Background: Environmental settings seem to influence the activity patterns of children in neighbourhoods and schoolyards, the latter being an important arena to promote physical activity (PA) in school children. New technology has made it possible to describe free-living PA in interaction with the environment.
Aims of study: This study focused on how schoolyard environments influenced the activity patterns and intensity levels in 14-year-old children and whether PA levels in adolescents complied with official recommendations. Another objective was to introduce methodology of using a mobile global positioning system (GPS) device with synchronous heart rate (HR) recordings as a proxy for PA level and a geographical information system (GIS) for spatial analyses.
Methods: The sample constituted of 81 children (aged 14 years) from two schools. Movement patterns and activity levels were recorded during lunch break applying a GPS Garmin Forerunner 305 with combined HR monitoring and analysed in a GIS by an overlaid grid and kriging interpolation.
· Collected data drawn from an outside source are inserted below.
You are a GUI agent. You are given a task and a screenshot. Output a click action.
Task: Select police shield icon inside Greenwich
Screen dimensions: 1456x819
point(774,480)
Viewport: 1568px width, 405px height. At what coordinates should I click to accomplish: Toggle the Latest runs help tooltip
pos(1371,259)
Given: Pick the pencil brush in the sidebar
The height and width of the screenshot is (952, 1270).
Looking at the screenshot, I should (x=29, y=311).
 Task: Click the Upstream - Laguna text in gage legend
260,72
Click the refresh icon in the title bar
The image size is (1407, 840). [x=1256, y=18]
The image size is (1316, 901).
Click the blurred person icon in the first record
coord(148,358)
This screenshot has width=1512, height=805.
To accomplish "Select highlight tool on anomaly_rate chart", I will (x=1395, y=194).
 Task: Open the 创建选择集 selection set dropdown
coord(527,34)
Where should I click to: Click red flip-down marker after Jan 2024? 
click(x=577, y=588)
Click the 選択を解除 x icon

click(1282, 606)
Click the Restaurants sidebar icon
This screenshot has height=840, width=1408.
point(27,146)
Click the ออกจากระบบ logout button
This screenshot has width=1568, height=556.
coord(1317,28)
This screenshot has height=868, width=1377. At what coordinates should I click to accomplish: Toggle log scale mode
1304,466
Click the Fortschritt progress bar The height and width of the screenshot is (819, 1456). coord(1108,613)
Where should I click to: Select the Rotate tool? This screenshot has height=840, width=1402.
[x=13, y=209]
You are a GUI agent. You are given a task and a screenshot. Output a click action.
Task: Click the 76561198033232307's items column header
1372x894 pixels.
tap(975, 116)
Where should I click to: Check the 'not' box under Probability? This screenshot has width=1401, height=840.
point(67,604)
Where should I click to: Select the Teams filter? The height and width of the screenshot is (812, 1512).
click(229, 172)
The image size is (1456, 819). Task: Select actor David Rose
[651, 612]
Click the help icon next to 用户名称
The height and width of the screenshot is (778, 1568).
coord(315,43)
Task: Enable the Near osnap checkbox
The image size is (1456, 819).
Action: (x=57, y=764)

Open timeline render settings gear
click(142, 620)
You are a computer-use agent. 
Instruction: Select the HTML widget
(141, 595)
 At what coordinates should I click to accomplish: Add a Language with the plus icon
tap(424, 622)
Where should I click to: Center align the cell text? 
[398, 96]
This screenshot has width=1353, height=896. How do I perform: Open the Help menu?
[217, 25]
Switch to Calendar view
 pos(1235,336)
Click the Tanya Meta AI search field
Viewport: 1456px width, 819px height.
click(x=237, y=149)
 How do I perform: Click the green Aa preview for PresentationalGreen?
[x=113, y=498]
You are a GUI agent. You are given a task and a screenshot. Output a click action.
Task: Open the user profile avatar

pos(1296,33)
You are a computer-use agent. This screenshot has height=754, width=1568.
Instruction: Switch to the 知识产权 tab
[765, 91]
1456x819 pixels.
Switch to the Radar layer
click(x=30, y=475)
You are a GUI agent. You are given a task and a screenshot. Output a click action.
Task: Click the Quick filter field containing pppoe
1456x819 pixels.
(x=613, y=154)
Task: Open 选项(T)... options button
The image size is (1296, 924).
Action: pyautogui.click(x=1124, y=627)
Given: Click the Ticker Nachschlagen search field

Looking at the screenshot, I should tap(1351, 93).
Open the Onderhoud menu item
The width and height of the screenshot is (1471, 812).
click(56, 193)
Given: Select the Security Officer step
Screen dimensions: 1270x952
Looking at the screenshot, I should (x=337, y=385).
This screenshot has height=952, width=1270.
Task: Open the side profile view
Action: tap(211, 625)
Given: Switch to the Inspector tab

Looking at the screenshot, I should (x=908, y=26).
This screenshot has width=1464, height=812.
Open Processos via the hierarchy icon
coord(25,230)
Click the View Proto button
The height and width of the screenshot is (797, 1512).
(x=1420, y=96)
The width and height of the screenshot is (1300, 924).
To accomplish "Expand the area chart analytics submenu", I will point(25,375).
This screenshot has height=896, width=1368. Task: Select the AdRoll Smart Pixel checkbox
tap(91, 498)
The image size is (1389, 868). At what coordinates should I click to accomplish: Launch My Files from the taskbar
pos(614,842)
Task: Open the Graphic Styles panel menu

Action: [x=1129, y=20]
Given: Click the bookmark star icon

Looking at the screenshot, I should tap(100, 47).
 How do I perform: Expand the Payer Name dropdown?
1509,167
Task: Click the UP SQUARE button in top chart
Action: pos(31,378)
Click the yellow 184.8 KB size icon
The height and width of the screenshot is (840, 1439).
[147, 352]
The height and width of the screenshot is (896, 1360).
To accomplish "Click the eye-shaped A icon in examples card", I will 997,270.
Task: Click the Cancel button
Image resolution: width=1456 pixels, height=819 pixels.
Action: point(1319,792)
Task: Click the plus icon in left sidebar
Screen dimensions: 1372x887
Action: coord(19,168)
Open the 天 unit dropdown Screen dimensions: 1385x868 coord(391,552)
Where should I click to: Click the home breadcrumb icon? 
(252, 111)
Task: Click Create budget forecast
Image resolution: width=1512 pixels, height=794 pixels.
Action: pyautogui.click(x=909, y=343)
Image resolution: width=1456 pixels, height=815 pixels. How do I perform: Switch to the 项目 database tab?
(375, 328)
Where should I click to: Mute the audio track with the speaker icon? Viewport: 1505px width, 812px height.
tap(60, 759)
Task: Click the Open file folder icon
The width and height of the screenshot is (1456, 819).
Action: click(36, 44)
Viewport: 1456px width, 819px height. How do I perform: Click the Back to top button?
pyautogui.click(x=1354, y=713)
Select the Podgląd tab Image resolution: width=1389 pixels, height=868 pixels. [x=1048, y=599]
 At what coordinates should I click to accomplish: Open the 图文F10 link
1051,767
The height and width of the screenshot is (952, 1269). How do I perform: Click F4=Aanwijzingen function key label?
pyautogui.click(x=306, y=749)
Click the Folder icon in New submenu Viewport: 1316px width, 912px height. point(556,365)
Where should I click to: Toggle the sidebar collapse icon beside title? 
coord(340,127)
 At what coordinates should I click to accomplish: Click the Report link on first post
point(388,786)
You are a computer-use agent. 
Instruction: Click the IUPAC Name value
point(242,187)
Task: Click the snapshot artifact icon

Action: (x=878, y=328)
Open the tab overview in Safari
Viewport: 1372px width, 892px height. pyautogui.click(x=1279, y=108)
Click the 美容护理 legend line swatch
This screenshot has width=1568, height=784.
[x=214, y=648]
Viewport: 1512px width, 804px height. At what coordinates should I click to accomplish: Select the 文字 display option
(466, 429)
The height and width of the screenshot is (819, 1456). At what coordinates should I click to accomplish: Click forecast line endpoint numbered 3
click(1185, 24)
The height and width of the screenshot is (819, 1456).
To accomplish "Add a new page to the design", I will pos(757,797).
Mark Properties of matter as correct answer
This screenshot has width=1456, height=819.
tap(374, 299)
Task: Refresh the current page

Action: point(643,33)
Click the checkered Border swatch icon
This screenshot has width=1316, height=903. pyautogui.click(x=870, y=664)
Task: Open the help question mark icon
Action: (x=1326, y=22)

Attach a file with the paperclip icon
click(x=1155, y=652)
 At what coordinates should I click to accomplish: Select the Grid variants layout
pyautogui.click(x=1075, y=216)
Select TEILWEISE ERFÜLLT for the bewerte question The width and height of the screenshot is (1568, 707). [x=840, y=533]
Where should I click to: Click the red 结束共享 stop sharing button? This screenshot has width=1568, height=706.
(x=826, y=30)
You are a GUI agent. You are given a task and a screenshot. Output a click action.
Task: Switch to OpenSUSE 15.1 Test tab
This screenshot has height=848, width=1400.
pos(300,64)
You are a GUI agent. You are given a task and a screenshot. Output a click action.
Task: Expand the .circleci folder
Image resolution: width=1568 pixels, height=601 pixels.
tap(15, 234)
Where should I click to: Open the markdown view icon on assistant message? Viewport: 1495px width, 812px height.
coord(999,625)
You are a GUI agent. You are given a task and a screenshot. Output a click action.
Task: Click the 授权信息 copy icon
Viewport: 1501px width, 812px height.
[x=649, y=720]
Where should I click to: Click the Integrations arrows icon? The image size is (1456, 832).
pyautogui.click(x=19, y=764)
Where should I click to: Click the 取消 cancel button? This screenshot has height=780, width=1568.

Results: Spatial data from GPS recordings showed particular movement patterns in the schoolyards. Low activity levels (mean HR < 120 bpm) dominated in both schools with no gender differences. Activities located to a handball goal area showed the highest monitored HR (>160 bpm) with higher intensity in girls than in boys.
Conclusions: Movement patterns and PA generated in GIS for visualisation and analysis enabled direct and realistic description of utilising of schoolyard facilities and activity levels. Linking GPS data and PA levels to spatial structures made it possible to visualise the environmental interaction with PA and which environments promoted low or high PA.